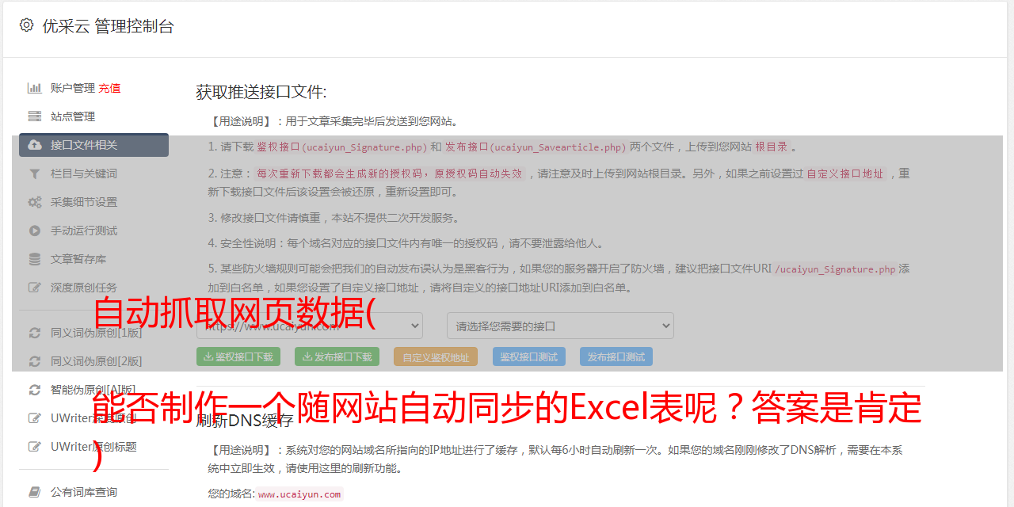Open the 栏目与关键词 filter icon
1014x507 pixels.
coord(35,173)
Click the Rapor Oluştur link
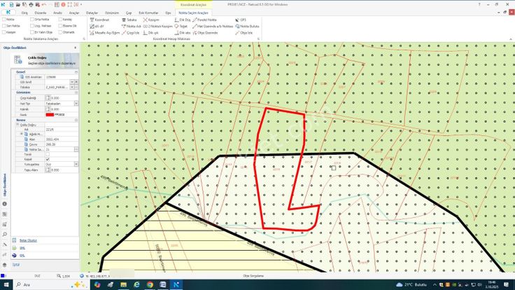This screenshot has height=290, width=515. tap(29, 240)
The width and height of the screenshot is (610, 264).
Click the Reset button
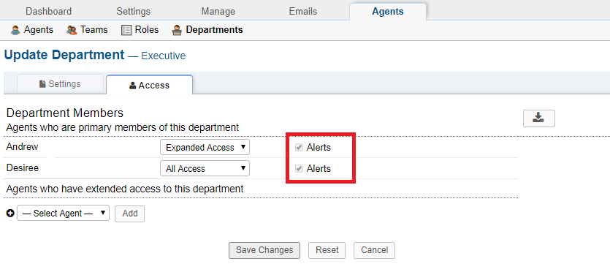(327, 250)
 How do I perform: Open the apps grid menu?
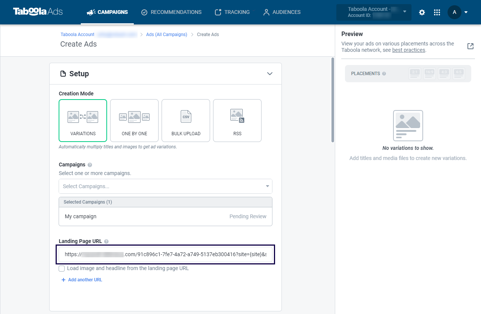[437, 12]
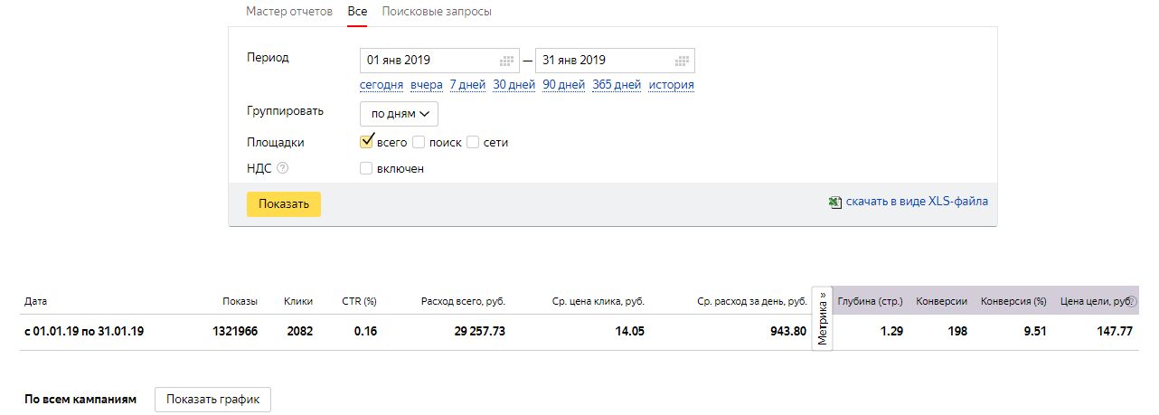
Task: Open calendar picker for end date
Action: tap(683, 61)
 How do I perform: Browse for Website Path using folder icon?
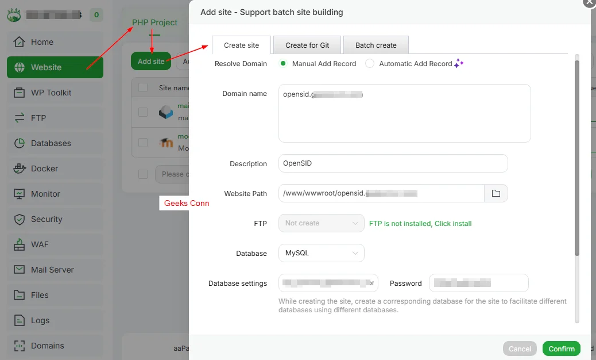(496, 193)
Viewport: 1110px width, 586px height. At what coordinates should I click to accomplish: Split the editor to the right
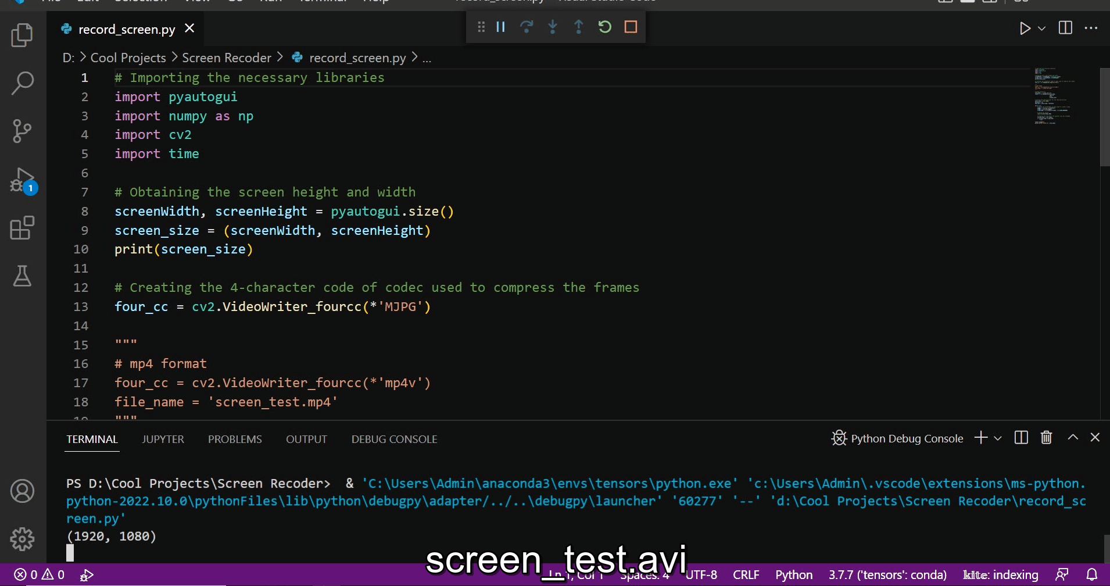coord(1065,28)
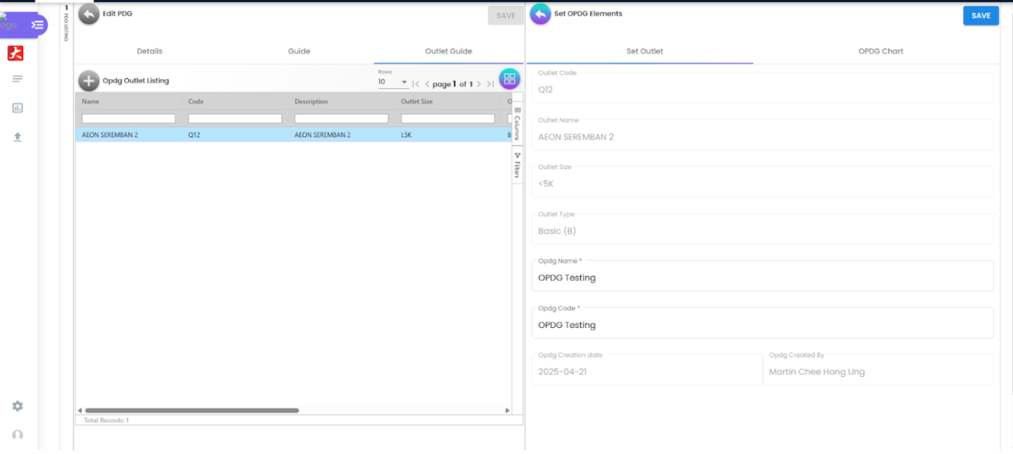The width and height of the screenshot is (1013, 454).
Task: Expand the Columns side panel
Action: 518,123
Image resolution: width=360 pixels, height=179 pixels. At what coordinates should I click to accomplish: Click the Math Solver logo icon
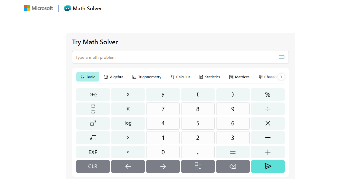point(68,8)
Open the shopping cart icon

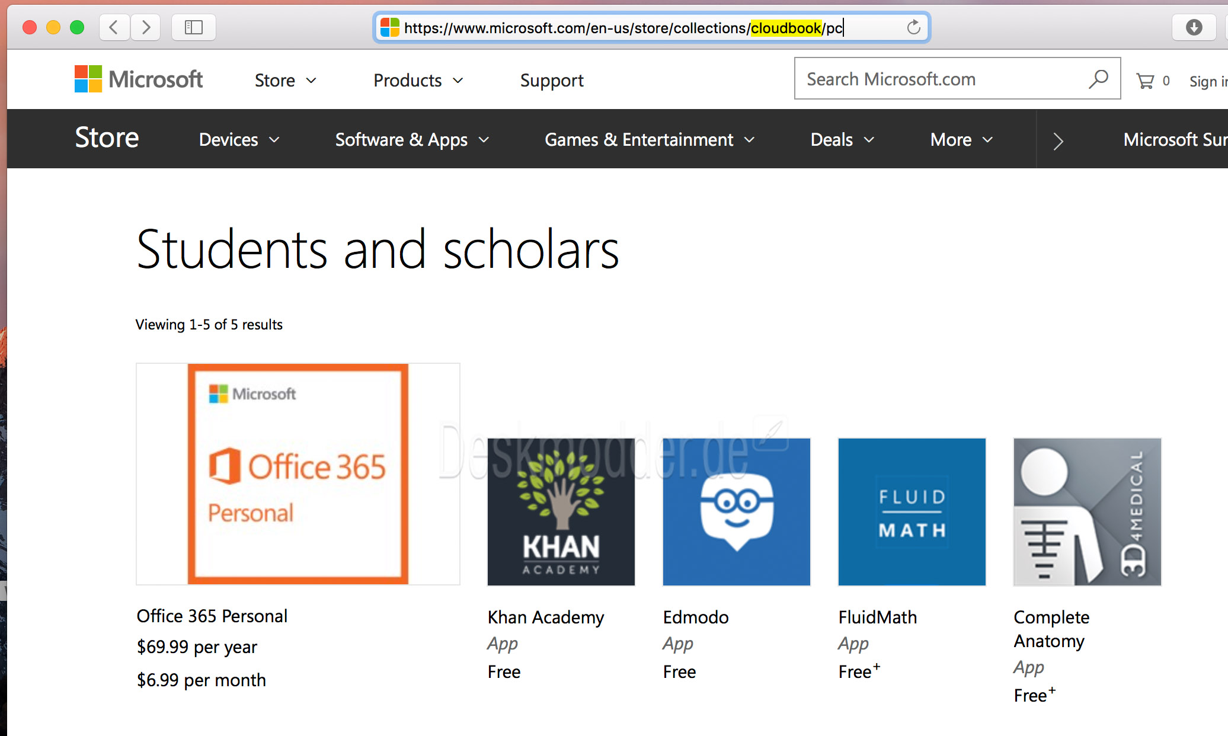(x=1145, y=81)
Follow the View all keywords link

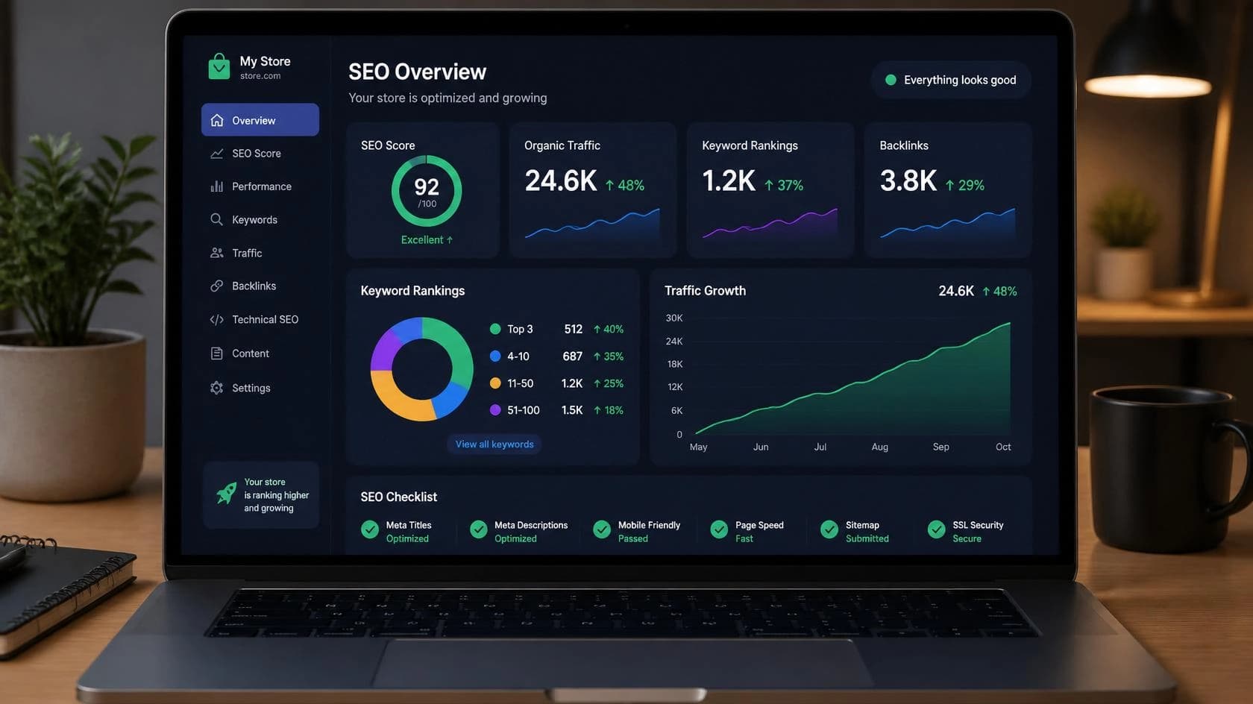click(494, 444)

○ ○ ○

— Prompt —
Please recast the listing as a two-column CSV with the headers command and location, one row for each text-and-answer pair, beginning at the line that contains "Image resolution: width=360" and stopping at the end of the listing. Quote each field, turn line breaks into spaces, and leave the pictures out.

— Output for this task —
command,location
"Image resolution: width=360 pixels, height=179 pixels. At what coordinates should I click to accomplish: Click the Math Solver logo icon","point(68,8)"
"Open the shopping cart icon","(x=1145, y=81)"
"Follow the View all keywords link","click(494, 444)"